**RECORD SET**
○ ○ ○
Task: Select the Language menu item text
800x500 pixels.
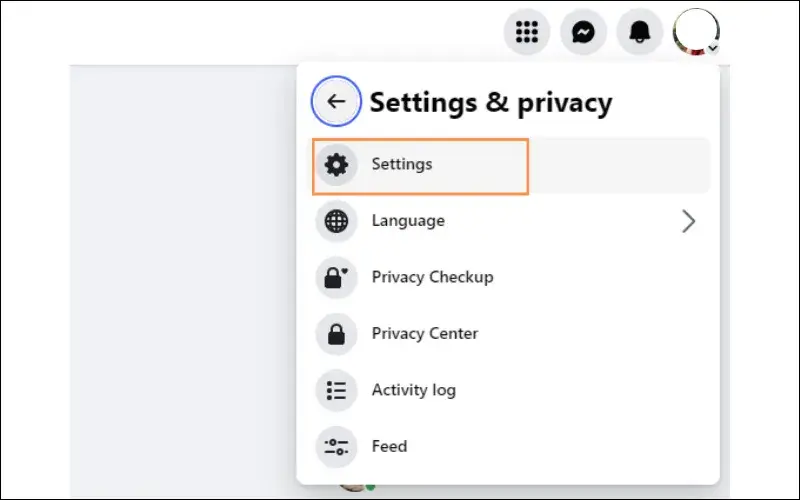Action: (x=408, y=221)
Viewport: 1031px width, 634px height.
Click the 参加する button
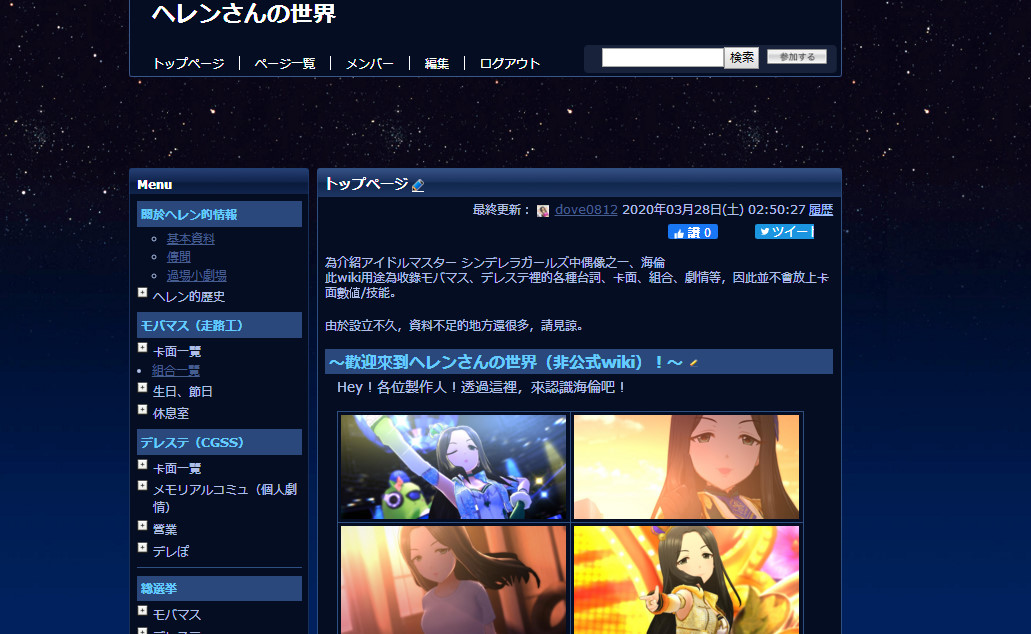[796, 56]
○ ○ ○
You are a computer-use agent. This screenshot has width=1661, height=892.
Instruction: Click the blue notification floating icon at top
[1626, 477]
○ ○ ○
**WORK INSTRUCTIONS**
Determine how many lines in the listing include the string "width", and answer with that number alone.

**SOLUTION TO THE EXERCISE**
2